DATA PROVIDED:
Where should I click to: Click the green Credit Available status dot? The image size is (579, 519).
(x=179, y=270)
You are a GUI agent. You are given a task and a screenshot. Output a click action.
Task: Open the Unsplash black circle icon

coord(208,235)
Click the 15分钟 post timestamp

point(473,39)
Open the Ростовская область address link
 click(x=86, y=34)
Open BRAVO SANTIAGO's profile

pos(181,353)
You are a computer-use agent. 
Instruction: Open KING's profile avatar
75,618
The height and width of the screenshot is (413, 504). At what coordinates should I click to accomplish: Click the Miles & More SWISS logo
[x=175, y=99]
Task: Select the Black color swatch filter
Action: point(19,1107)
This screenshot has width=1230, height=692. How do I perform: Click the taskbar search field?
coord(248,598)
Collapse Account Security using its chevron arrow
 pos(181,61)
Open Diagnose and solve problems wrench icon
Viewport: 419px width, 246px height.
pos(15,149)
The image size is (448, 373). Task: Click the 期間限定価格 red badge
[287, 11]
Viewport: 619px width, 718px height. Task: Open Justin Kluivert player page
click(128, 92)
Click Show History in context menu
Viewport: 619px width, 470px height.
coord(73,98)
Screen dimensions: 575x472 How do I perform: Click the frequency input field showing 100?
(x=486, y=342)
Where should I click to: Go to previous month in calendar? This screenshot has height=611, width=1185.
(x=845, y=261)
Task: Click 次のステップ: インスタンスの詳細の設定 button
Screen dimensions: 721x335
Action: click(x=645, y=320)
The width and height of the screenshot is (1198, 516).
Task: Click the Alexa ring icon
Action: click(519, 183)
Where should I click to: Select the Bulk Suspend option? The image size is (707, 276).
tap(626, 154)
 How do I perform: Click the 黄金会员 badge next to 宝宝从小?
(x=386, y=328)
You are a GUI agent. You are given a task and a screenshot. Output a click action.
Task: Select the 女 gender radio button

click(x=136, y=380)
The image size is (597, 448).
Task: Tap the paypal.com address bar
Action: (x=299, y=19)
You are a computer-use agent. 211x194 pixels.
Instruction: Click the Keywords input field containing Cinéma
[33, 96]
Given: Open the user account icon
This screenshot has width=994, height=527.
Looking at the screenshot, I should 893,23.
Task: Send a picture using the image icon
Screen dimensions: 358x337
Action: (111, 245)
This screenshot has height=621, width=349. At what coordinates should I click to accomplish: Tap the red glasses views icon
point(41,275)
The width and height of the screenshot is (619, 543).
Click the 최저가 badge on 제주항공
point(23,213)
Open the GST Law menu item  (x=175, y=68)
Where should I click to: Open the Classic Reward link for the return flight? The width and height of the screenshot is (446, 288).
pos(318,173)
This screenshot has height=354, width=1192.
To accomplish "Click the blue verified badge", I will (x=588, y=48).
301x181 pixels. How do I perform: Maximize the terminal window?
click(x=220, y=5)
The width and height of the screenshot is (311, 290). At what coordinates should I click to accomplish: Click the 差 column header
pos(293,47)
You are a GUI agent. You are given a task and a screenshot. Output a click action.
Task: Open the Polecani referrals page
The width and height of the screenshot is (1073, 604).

PROBLEM: Filter the entries down to the lines that include the string "menu".

WRITTEN ANSWER:
Click Show History in context menu
Open the GST Law menu item  (x=175, y=68)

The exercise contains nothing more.